### SOURCE PASSAGE
========================

In some sense, the velvet-clad playwright remains the talk of the Twin Cities and America--which would undoubtedly delight Wilde, who once wryly noted, "There is only one thing in the world worse than being talked about, and that is not being talked about." Several of Wilde's works enjoy perennial productions--Lady Windermere's Fan recently appeared at Park Square Theatre and the Guthrie Theater completed a run of The Importance of Being Earnest this summer. The author's own life has become the subject of a film starring Stephen Fry, a Broadway play starring Liam Neeson, and a long-running off-Broadway production of Moises Kaufman's tour de force Gross Indecency: The Three Trials of Oscar Wilde.
With a fresh production of Gross Indecency scheduled to open at the Guthrie Theater's Lab space this month, the locals would do well to prepare for another round of Wilde gossip. The play, set to run Nov. 13 through Dec. 6, serves as a kind of sober counterpoint to the antics of The Importance of Being Earnest, says Guthrie artistic director Joe Dowling. Cobbled together from trial transcripts, historical notes, and original sources, Gross Indecency exhumes and enlivens the scene that surrounded England's "trial of the century," a three-part legal circus that put Wilde's homosexuality, morality, and art under the microscope. Ultimately Wilde was convicted for committing acts of "gross indecency" and sentenced to two years hard labor. "It's very emotional," Dowling says of Kaufman's play. "You realize that this is not just a drama from someone's imagination. This actually happened to a real individual."

========================

### PROVIDED INFORMATION
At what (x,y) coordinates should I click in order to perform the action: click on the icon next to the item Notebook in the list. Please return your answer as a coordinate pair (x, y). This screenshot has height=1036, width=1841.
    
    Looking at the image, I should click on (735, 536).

========================

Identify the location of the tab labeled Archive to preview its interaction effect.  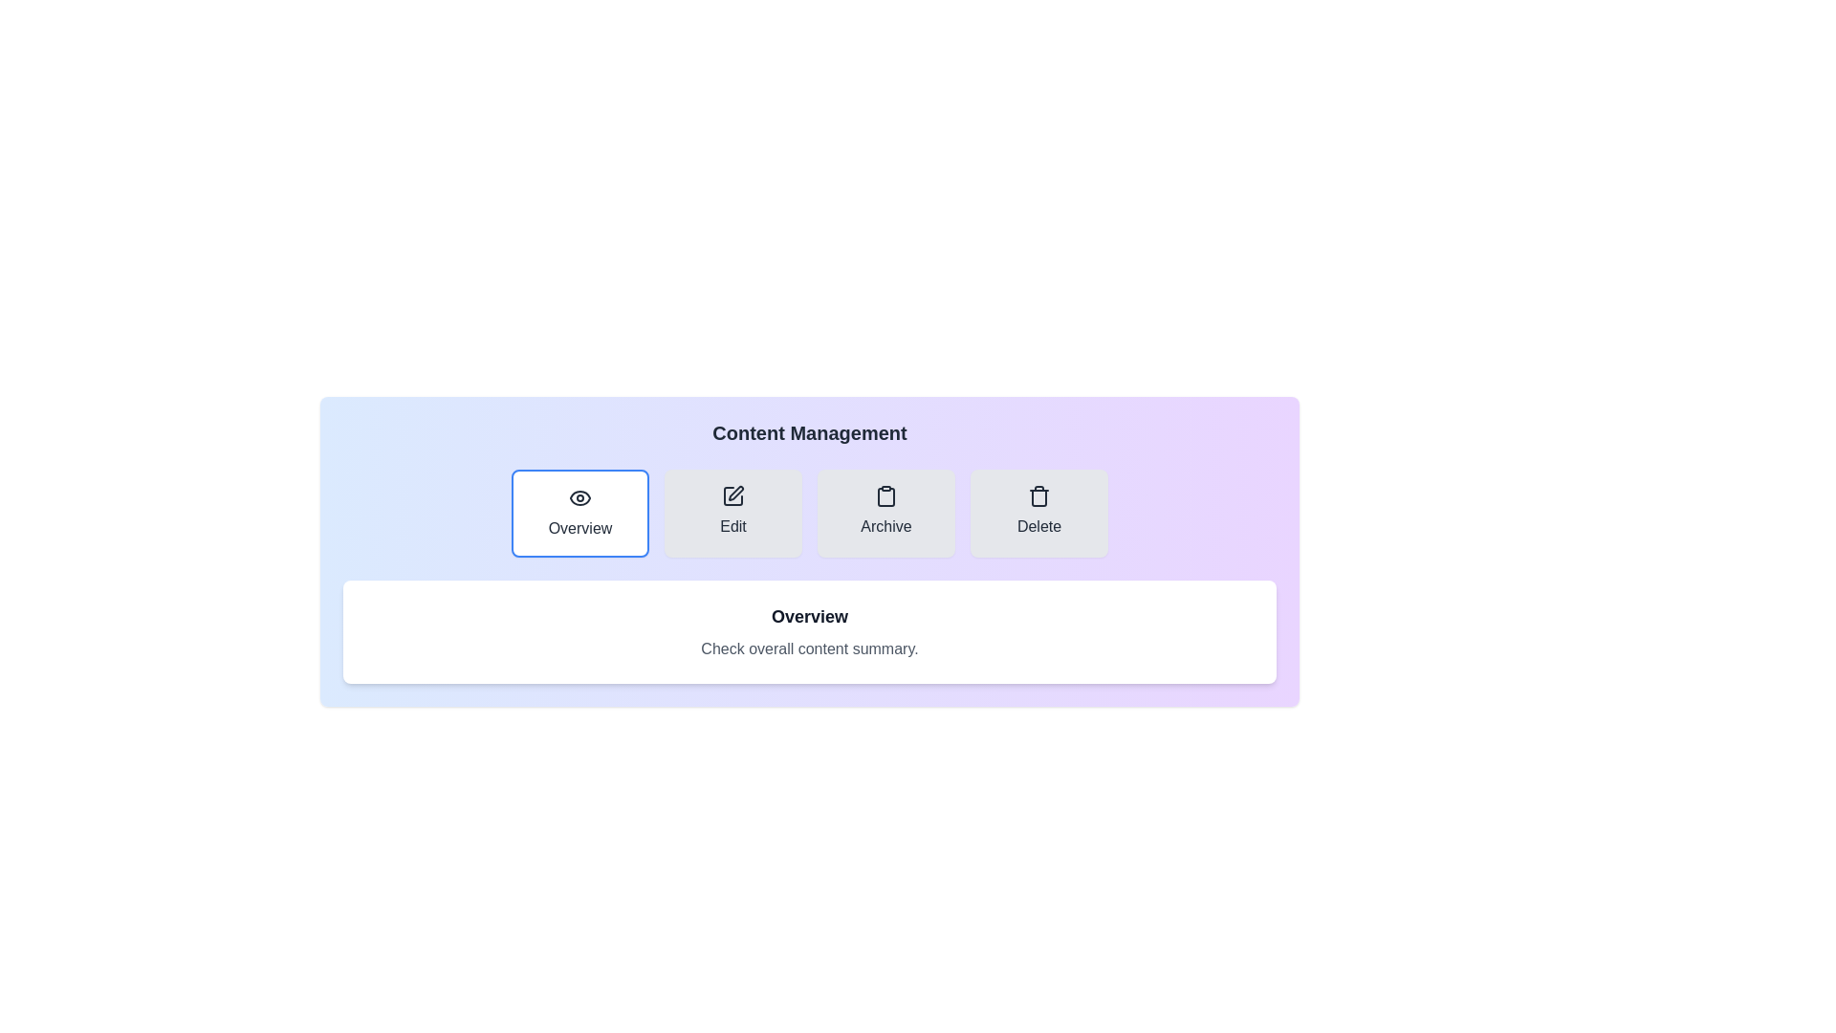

========================

### SET PROBLEM
Do these statements agree with the passage on Oscar Wilde above? For each, answer yes or no and quote the deciding words. 1. The Guthrie's production of Gross Indecency is set to run Nov. 13 through Dec. 6. 2. Wilde was sentenced to five years of hard labor. 3. Lady Windermere's Fan recently appeared at the Guthrie Theater.

### SOLUTION FOR THIS EXERCISE
1. Yes: "The play, set to run Nov. 13 through Dec. 6"
2. No: "sentenced to two years hard labor"
3. No: "Lady Windermere's Fan recently appeared at Park Square Theatre"